- **DIRECTIONS**: Nothing but a full, exact copy of the data is needed.

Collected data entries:
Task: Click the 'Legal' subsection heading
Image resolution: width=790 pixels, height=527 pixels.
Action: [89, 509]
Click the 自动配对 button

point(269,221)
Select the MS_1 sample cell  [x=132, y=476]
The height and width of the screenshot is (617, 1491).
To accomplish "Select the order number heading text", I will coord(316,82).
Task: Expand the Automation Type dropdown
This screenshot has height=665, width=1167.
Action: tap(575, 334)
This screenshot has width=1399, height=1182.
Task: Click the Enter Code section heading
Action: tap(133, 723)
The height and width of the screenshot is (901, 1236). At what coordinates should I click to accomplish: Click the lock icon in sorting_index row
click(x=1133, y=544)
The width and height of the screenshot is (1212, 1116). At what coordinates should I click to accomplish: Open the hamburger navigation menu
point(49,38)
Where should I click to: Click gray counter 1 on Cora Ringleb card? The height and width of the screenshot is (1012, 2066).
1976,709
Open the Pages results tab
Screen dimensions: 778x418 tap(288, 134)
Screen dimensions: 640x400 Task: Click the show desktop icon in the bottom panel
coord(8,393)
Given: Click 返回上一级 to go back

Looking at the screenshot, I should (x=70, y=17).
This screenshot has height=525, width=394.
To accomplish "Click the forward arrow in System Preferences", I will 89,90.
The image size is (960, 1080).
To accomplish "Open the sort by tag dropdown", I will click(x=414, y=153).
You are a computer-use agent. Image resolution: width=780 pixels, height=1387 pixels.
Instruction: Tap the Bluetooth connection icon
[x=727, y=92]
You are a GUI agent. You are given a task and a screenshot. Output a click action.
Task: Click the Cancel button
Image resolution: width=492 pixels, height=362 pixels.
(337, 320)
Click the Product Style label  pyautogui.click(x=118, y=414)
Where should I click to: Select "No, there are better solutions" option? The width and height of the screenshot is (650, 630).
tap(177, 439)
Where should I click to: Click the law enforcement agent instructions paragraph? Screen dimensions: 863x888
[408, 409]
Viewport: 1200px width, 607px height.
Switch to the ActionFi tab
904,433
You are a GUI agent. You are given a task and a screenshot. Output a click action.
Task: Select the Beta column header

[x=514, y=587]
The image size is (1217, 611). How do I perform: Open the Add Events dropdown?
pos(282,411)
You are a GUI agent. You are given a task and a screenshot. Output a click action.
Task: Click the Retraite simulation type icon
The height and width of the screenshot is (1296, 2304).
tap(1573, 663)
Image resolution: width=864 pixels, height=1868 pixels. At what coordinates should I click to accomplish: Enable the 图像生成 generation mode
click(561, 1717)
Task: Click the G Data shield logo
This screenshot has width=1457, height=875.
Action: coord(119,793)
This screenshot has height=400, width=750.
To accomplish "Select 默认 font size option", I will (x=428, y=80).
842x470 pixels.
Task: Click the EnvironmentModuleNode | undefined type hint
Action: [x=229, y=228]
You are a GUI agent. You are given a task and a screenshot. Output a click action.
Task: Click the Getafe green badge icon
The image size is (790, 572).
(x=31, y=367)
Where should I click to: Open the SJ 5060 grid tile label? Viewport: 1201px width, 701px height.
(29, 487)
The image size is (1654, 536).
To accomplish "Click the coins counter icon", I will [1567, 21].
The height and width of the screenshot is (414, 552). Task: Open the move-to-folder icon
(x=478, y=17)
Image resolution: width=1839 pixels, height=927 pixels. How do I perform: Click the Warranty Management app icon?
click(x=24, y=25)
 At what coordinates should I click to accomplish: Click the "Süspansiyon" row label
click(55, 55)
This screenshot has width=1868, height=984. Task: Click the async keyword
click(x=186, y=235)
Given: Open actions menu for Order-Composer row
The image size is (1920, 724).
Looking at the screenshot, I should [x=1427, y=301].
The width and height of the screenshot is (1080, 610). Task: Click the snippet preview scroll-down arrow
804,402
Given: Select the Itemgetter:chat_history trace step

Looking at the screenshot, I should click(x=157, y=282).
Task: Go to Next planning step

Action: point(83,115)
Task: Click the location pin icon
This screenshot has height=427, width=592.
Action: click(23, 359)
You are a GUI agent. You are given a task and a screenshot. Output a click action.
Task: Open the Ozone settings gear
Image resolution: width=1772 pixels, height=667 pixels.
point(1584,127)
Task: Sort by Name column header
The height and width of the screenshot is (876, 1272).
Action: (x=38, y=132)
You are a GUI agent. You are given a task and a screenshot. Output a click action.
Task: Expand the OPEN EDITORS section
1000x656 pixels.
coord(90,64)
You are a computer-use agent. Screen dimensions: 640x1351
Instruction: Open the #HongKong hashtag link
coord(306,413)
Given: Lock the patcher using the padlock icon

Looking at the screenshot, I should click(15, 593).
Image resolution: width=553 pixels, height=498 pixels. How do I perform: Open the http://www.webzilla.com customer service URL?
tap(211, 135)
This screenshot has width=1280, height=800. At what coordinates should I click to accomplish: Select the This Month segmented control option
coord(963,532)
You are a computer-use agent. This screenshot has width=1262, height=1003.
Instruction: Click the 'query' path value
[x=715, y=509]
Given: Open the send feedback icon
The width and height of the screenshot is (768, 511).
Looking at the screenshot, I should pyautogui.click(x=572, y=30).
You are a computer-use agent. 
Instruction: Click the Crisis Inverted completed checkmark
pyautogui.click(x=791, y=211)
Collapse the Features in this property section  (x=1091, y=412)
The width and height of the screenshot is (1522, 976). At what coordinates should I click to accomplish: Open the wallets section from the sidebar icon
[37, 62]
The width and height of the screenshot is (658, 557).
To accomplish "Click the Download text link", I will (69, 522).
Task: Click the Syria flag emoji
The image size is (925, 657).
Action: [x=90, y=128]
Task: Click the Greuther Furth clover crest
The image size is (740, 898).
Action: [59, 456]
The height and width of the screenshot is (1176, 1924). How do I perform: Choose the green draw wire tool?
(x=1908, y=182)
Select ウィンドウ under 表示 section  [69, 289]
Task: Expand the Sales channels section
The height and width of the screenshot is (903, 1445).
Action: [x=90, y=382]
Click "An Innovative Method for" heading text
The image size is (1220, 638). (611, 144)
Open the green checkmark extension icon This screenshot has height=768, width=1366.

- **ANSWER SPACE**:
Task: Click the 'Legal' subsection heading
Image resolution: width=790 pixels, height=527 pixels.
Action: [89, 509]
Click the 自动配对 button

point(269,221)
Select the MS_1 sample cell  [x=132, y=476]
The height and width of the screenshot is (617, 1491).
To accomplish "Select the order number heading text", I will coord(316,82).
Task: Expand the Automation Type dropdown
This screenshot has height=665, width=1167.
Action: tap(575, 334)
This screenshot has width=1399, height=1182.
Task: Click the Enter Code section heading
Action: tap(133, 723)
The height and width of the screenshot is (901, 1236). At what coordinates should I click to accomplish: Click the lock icon in sorting_index row
click(x=1133, y=544)
The width and height of the screenshot is (1212, 1116). At what coordinates should I click to accomplish: Open the hamburger navigation menu
point(49,38)
Where should I click to: Click gray counter 1 on Cora Ringleb card? The height and width of the screenshot is (1012, 2066).
1976,709
Open the Pages results tab
Screen dimensions: 778x418 tap(288, 134)
Screen dimensions: 640x400 Task: Click the show desktop icon in the bottom panel
coord(8,393)
Given: Click 返回上一级 to go back

Looking at the screenshot, I should (x=70, y=17).
This screenshot has height=525, width=394.
To accomplish "Click the forward arrow in System Preferences", I will 89,90.
The image size is (960, 1080).
To accomplish "Open the sort by tag dropdown", I will click(x=414, y=153).
You are a computer-use agent. Image resolution: width=780 pixels, height=1387 pixels.
Instruction: Tap the Bluetooth connection icon
[x=727, y=92]
You are a GUI agent. You are given a task and a screenshot. Output a click action.
Task: Click the Cancel button
Image resolution: width=492 pixels, height=362 pixels.
(337, 320)
Click the Product Style label  pyautogui.click(x=118, y=414)
Where should I click to: Select "No, there are better solutions" option? The width and height of the screenshot is (650, 630).
tap(177, 439)
Where should I click to: Click the law enforcement agent instructions paragraph? Screen dimensions: 863x888
[408, 409]
Viewport: 1200px width, 607px height.
Switch to the ActionFi tab
904,433
You are a GUI agent. You are given a task and a screenshot. Output a click action.
Task: Select the Beta column header

[x=514, y=587]
The image size is (1217, 611). How do I perform: Open the Add Events dropdown?
pos(282,411)
You are a GUI agent. You are given a task and a screenshot. Output a click action.
Task: Click the Retraite simulation type icon
The height and width of the screenshot is (1296, 2304).
tap(1573, 663)
Image resolution: width=864 pixels, height=1868 pixels. At what coordinates should I click to accomplish: Enable the 图像生成 generation mode
click(561, 1717)
Task: Click the G Data shield logo
This screenshot has width=1457, height=875.
Action: coord(119,793)
This screenshot has height=400, width=750.
To accomplish "Select 默认 font size option", I will (x=428, y=80).
842x470 pixels.
Task: Click the EnvironmentModuleNode | undefined type hint
Action: [x=229, y=228]
You are a GUI agent. You are given a task and a screenshot. Output a click action.
Task: Click the Getafe green badge icon
The image size is (790, 572).
(x=31, y=367)
Where should I click to: Open the SJ 5060 grid tile label? Viewport: 1201px width, 701px height.
(29, 487)
The image size is (1654, 536).
To accomplish "Click the coins counter icon", I will [1567, 21].
The height and width of the screenshot is (414, 552). Task: Open the move-to-folder icon
(x=478, y=17)
Image resolution: width=1839 pixels, height=927 pixels. How do I perform: Click the Warranty Management app icon?
click(x=24, y=25)
 At what coordinates should I click to accomplish: Click the "Süspansiyon" row label
click(55, 55)
This screenshot has width=1868, height=984. Task: Click the async keyword
click(x=186, y=235)
Given: Open actions menu for Order-Composer row
The image size is (1920, 724).
Looking at the screenshot, I should [x=1427, y=301].
The width and height of the screenshot is (1080, 610). Task: Click the snippet preview scroll-down arrow
804,402
Given: Select the Itemgetter:chat_history trace step

Looking at the screenshot, I should click(x=157, y=282).
Task: Go to Next planning step

Action: point(83,115)
Task: Click the location pin icon
This screenshot has height=427, width=592.
Action: click(23, 359)
You are a GUI agent. You are given a task and a screenshot. Output a click action.
Task: Open the Ozone settings gear
Image resolution: width=1772 pixels, height=667 pixels.
point(1584,127)
Task: Sort by Name column header
The height and width of the screenshot is (876, 1272).
Action: (x=38, y=132)
You are a GUI agent. You are given a task and a screenshot. Output a click action.
Task: Expand the OPEN EDITORS section
1000x656 pixels.
coord(90,64)
You are a computer-use agent. Screen dimensions: 640x1351
Instruction: Open the #HongKong hashtag link
coord(306,413)
Given: Lock the patcher using the padlock icon

Looking at the screenshot, I should click(15, 593).
Image resolution: width=553 pixels, height=498 pixels. How do I perform: Open the http://www.webzilla.com customer service URL?
tap(211, 135)
This screenshot has width=1280, height=800. At what coordinates should I click to accomplish: Select the This Month segmented control option
coord(963,532)
You are a computer-use agent. This screenshot has width=1262, height=1003.
Instruction: Click the 'query' path value
[x=715, y=509]
Given: Open the send feedback icon
The width and height of the screenshot is (768, 511).
Looking at the screenshot, I should pyautogui.click(x=572, y=30).
You are a computer-use agent. 
Instruction: Click the Crisis Inverted completed checkmark
pyautogui.click(x=791, y=211)
Collapse the Features in this property section  (x=1091, y=412)
The width and height of the screenshot is (1522, 976). At what coordinates should I click to accomplish: Open the wallets section from the sidebar icon
[37, 62]
The width and height of the screenshot is (658, 557).
To accomplish "Click the Download text link", I will (69, 522).
Task: Click the Syria flag emoji
The image size is (925, 657).
Action: [x=90, y=128]
Task: Click the Greuther Furth clover crest
The image size is (740, 898).
Action: [59, 456]
The height and width of the screenshot is (1176, 1924). How do I perform: Choose the green draw wire tool?
(x=1908, y=182)
Select ウィンドウ under 表示 section  [69, 289]
Task: Expand the Sales channels section
The height and width of the screenshot is (903, 1445).
Action: [x=90, y=382]
Click "An Innovative Method for" heading text
The image size is (1220, 638). (611, 144)
Open the green checkmark extension icon This screenshot has height=768, width=1366.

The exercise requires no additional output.